I paused to think for a second. This solved the puzzle of the second Jalyce Sanders, as presumably she had been replaced with another investigator. Poor Jalyce, or Maryanne. I felt my heart tug. “Wait, what’s this about a money-laundering ring?”

“He can’t go into detail about that, April. It’s still an active investigation,” Officer Ned explained.

“Oh,
now
we’re keeping secrets,” I griped. “Then why were you taking Beefheart to the front cabin?” I asked Cinderblock, referring to the time when the old lady had thwacked him with her cane to allow me to retrieve the dog.

“Beats me,” he answered. “I was just doing what I was told. I’m a henchman. That’s what I do.”

Malcolm finally piped up from his perch on the access ladder just below the hatch. “Flo, what did you mean by ‘Mac, season two, episode five?’ Was it the mountain lion? And how it represents the hijacker with the gun?”

“And the snake, remember the snake?” asked Officer Ned. “What did the snake represent?”

Flo looked at them like they’d each grown an extra arm out of their foreheads, then turned to me and asked, “Did you bring the nitroglycerin tablets?”

“Yeah.” I reached into my pocket and handed them to her. “Why do you need them?”

“Right! Nitro tabs!” Officer Ned exclaimed. “For the heart attack! The pilot had a heart attack, remember?” he nudged Malcolm.

“How did we miss that?” Malcolm said.

Then Officer Ned straightened sharply. “The pilot had a heart attack?”

“Relax, Thor,” Flo said. “Nobody had a heart attack—except for maybe one or two of the passengers.”

“So you need the nitro tabs for them?”

“Hell, no. They’ll be fine. I need the nitro tabs for the hijackers. Right now they’ve got the pilots hogtied on the floor of the first-class cabin. I have to say it’s one of the more satisfying sights I’ve ever seen, but we’ve got to bring the fun to an end and get them back in here to land the plane before we get shot out of the sky.” She motioned my attention to the cockpit window, where a Navy fighter jet could be seen monitoring us with missiles at the ready.

“Crap!” I said. “Holy crap!” Then suddenly a mechanical whirring sound arose from the flight panel.

“What’s that sound?” Cinderblock frantically assessed the flight panel.

The fax machine on the control panel of an L-1011 is not like the kind you see in hotel lobbies and outdated offices.
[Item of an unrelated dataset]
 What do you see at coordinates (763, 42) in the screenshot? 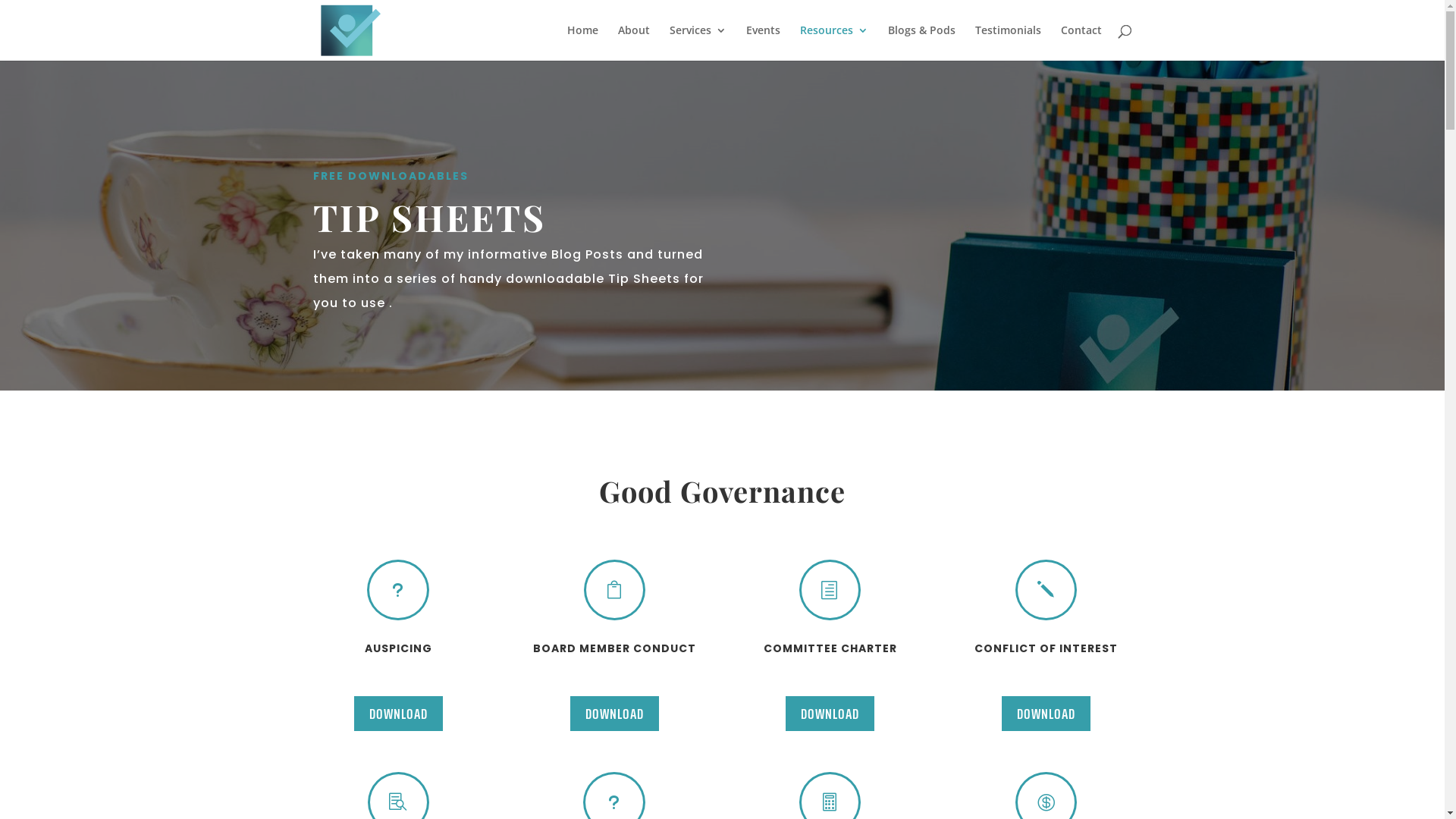
I see `'Events'` at bounding box center [763, 42].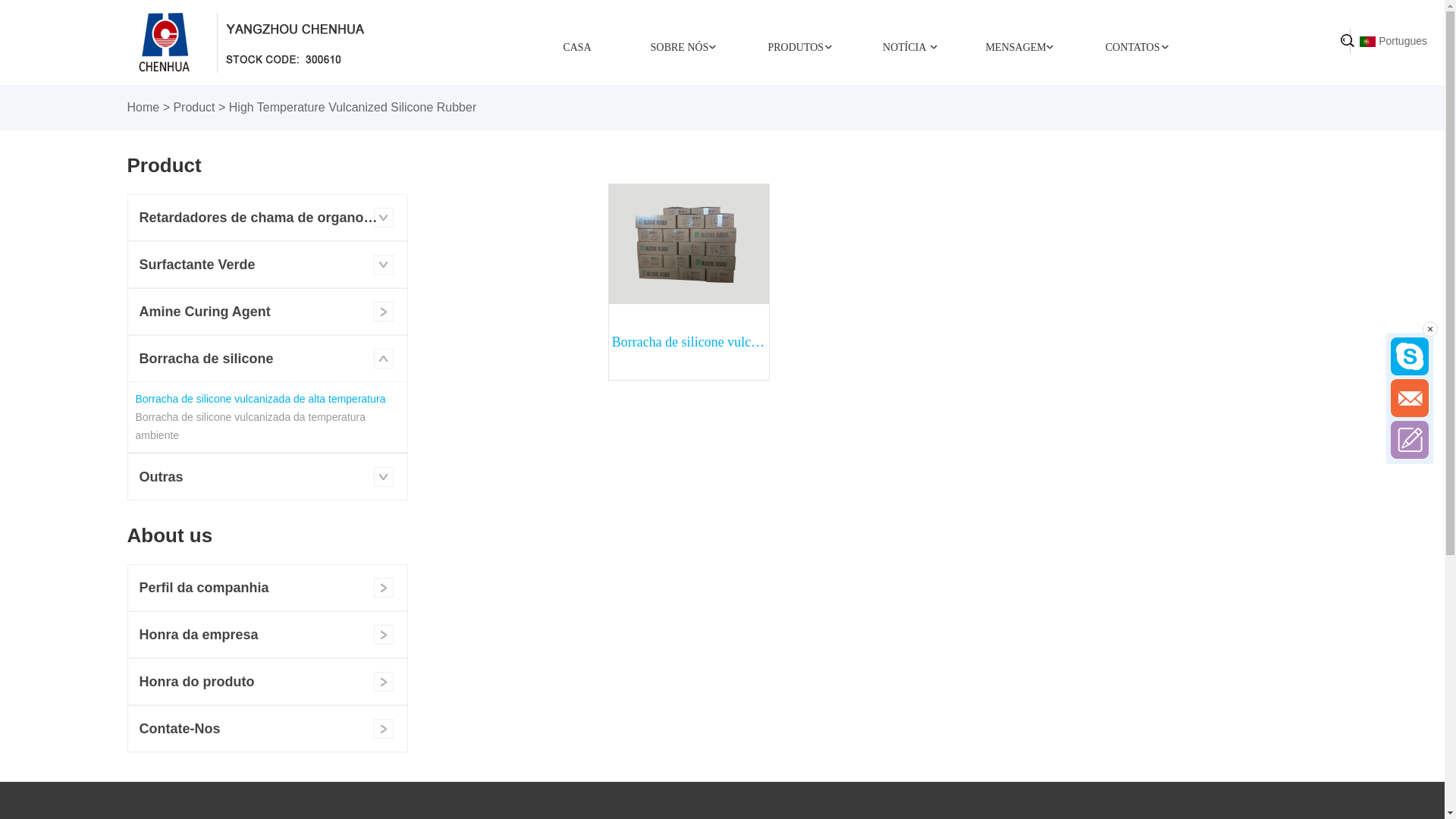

It’s a small metal box built into the instruments that blends in with all the other metal doo-jigs in the cockpit. When it jumps to life, it sounds like a lawnmower starting up. Cinderblock couldn’t even figure out where the sound was coming from until the thermal mimeograph-type paper began spitting through the little slit in the metal. “What is that?” He pointed to it.

“That should be the coordinates to land the plane,” I said, tearing off the paper and studying it.